What domains are applicable?
Class-Imbalanced Domains
[Yang et al. 2014]
Class-Imbalance is a phenomenal problem in a lot of domains, especially for statistical relational learning problems where the number of the ground substitutions for a logical predicate is exponential in the number of the instances for the logical variables and among them only a few substitutions are true.
False Negatives Cost More
[MacLeod et al. 2016]
Domains where the cost for false negative prediction is much more than that of the false positive prediction. For example, in medical diagnosis, the false positive prediction may just lead to few more clinical tests while the false negative prediction could cost the patient’s life.
False Positives Cost More
[Yang et al. 2017]
Domains where the false positive prediction is more unfavorable. For example, in recommendation systems, one would rather overlook some of the candidate items that could match the users (false negatives) than send out numerous spam emails to the users with inappropriate recommendations (false positives).
How to use this package?
The whole package can be downloaded here.

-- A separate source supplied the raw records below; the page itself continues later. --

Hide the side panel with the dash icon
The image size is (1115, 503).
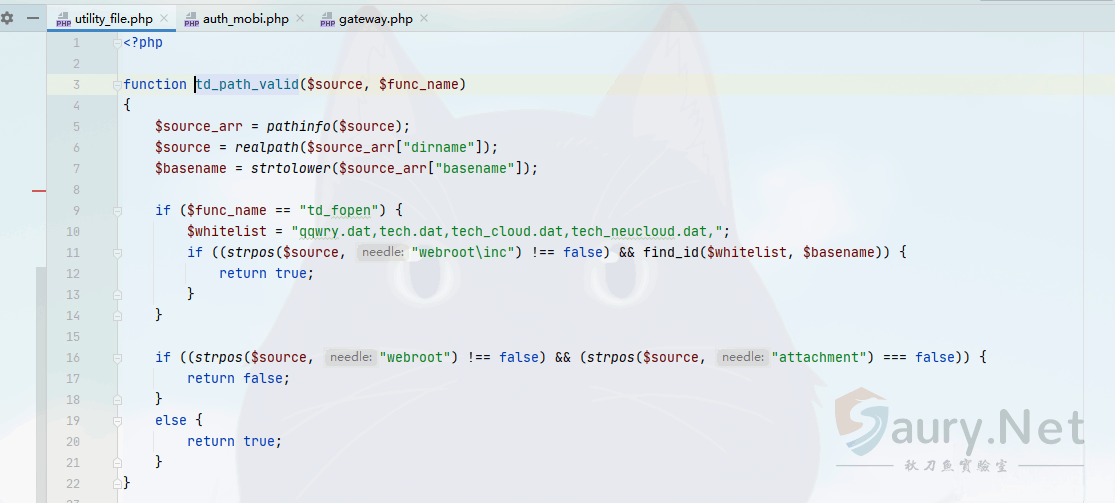coord(34,18)
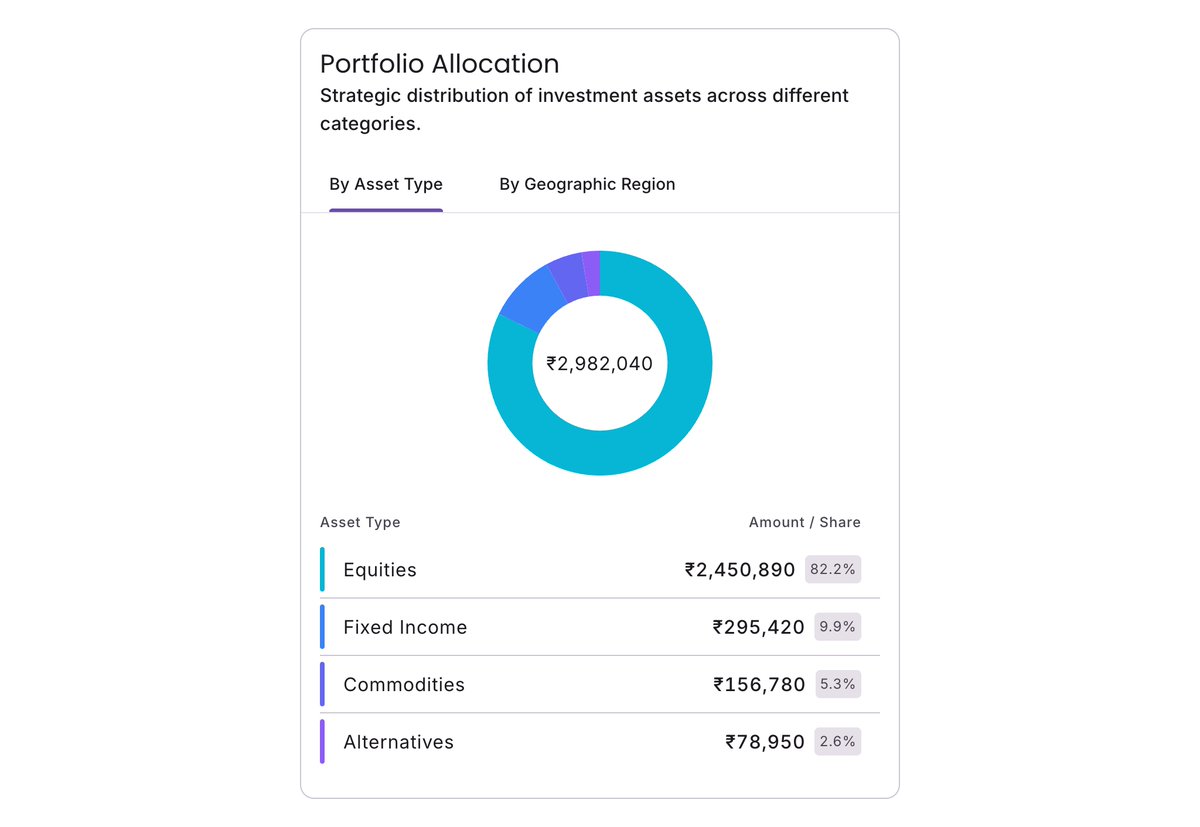Click the indigo Commodities donut slice
The height and width of the screenshot is (827, 1200).
pos(569,277)
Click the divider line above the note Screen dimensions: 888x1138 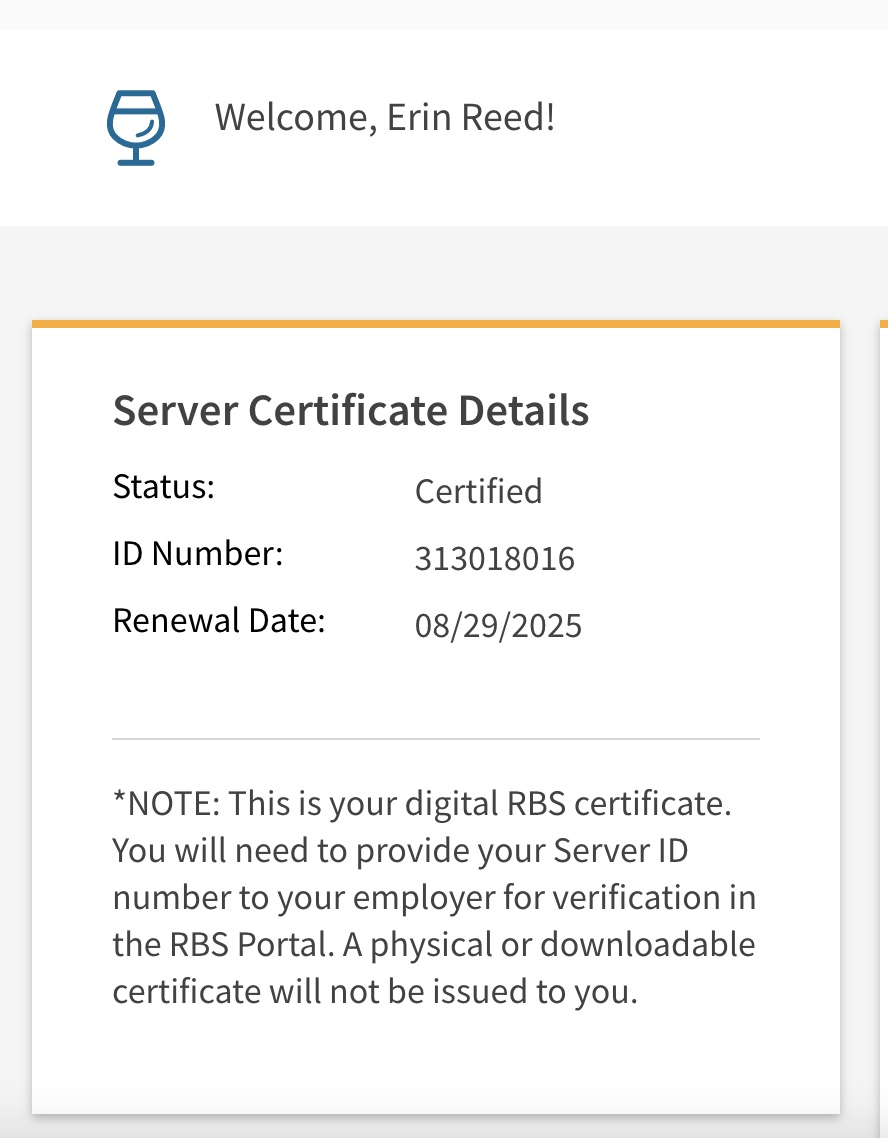435,739
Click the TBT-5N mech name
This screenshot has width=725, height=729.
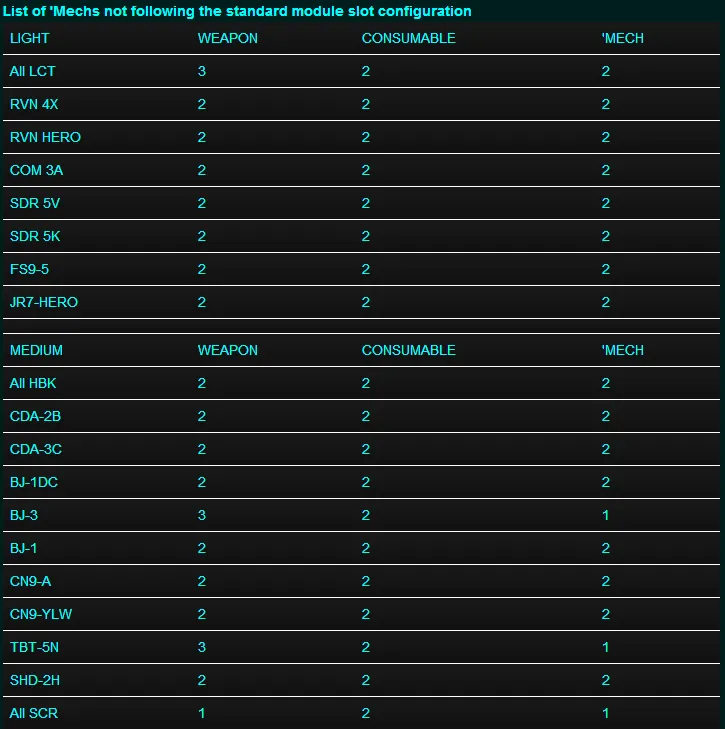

The package includes the pre-processing code for standard machine learning input data, the Soft-Margin RFGB code and the code for calculating the measurements of evaluating the performance of learning algorithms for class-imbalance problems.
Data Pre-Processing
For standard machine learning problems, just run the python script ConvertStandardData.py in the package to convert the flat table into the input data format that Soft-Margin RFGB can take. The package also contains a sample data set–heart disease data from UCI Machine Learning Repository. Users can use this script to convert any data set from UCI Machine Learning Repository by simply adding the variable names in the first row.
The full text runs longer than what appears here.